Other Directorships & Interlocks
| Category | Details |
|---|---|
| Current public company directorships | None disclosed for Argalas |
| Subsidiary board roles | Axos Bank director; Asset/Liability Committee (Chair); Compliance & Independent Credit Review |
| Interlocks/potential overlaps | None disclosed beyond Axos Bank committee service |
Expertise & Qualifications
- Financial/investment expertise in complex debt securities, real estate, distressed credit, special situations, and early‑stage fintech investing.
- Education spanning finance, entrepreneurship, international business, engineering, and foreign service; MBA (Kellogg), BS Engineering (Michigan), BS Foreign Service (Georgetown).
- Interest rate risk oversight as Axos Bank Asset/Liability Committee Chair.
Equity Ownership
| Metric | FY2024 | FY2025 |
|---|---|---|
| Beneficial ownership (shares) | 72,295 | 75,484 |
| Percent of outstanding | * (<1%) | * (<1%) |
- Ownership guideline: Non‑employee directors must maintain shares valued at least five times annual cash retainer; five‑year transition period.
- Section 16(a) compliance: Company believes all directors filed timely in FY2025 (two late Form 3s were by non‑directors Ann Gill and Candace Thiele).
Related‑Party Transactions & Potential Conflicts
| Item | FY2025 Detail |
|---|---|
| Employee Loan Program participation | Largest aggregate principal outstanding: $6,985.9k; principal outstanding at June 30, 2025: $6,734.6k; principal paid during 2025: $224.2k; interest paid during 2025: $69.9k; interest rate payable: 1.02% (AFR‑based). |
| Policy & terms | Loans made pursuant to Axos Bank Loan Program; rates reflect mid‑term Applicable Federal Rate at origination. |
- Assessment: Director borrowing from the Bank at AFR rates presents perceived conflict risk; transparency is provided via tabular disclosure.
Compensation Structure Analysis
- Year‑over‑year mix: Cash increased modestly ($40,000 → $42,333); equity grant value increased ($258,540 → $345,608) with shift to dollar‑denominated awards post‑Nov 2024, keeping compensation more equity‑weighted and aligned with long‑term shareholder interests.

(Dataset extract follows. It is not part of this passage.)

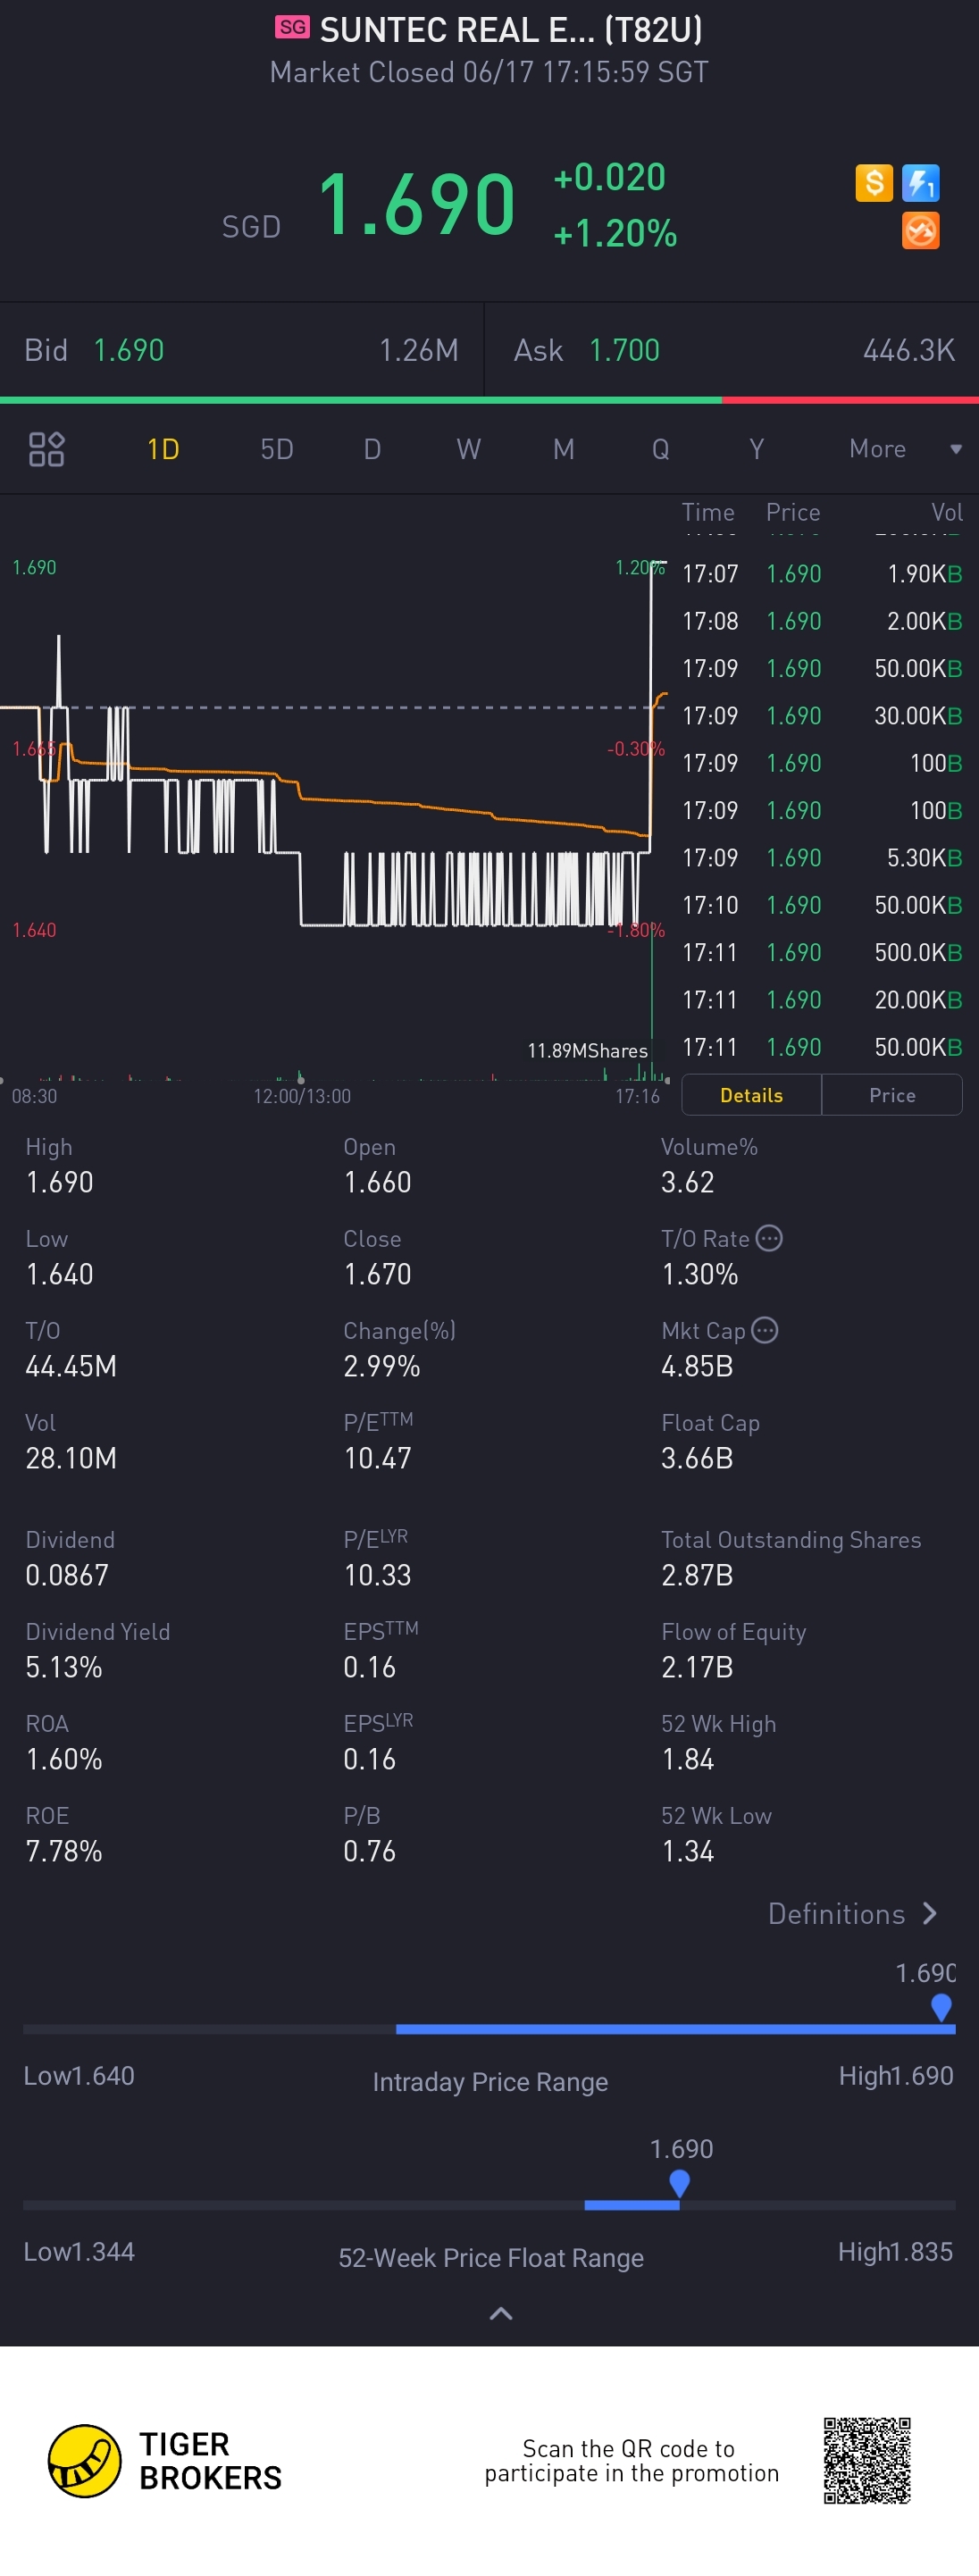
Task: Switch trade list to Details view
Action: click(751, 1095)
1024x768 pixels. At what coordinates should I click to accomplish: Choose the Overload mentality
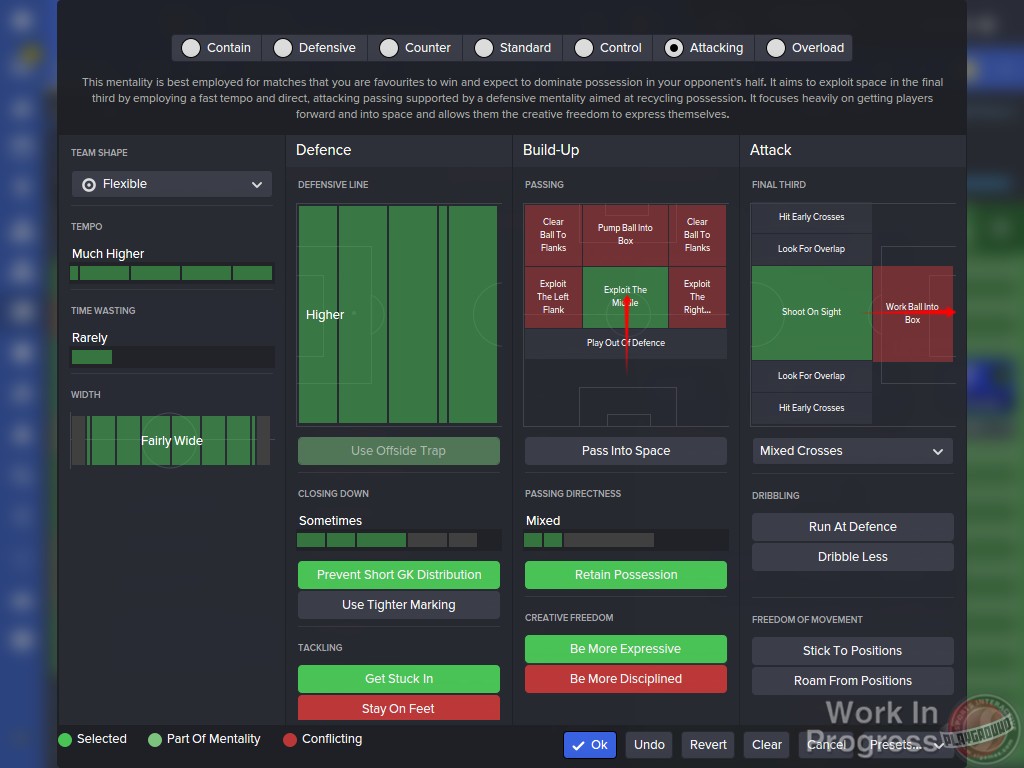[804, 47]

- No options, PSUs, or performance‑metric‑based director pay disclosed; RSUs are time‑vested on the anniversary of grant.
Governance Assessment
- Positives: Strong shareholder support for re‑election (42.0M For vs 1.9M Withheld) suggests confidence; extensive financial/investment expertise; ALCO chair role strengthens risk oversight; majority equity compensation and ownership guidelines enhance alignment.
- Watch items / RED FLAGS: Participation in the employee Loan Program with large outstanding principal at below‑market AFR rates may raise perceived independence/conflict concerns for a bank director; ensure continued compliance with hedging/pledging prohibitions (policy prohibits margin and pledging).
- Engagement: Board and Bank meeting cadence is high; overall board attendance met thresholds in FY2025 and was perfect in FY2024; individual attendance percentages are not separately disclosed.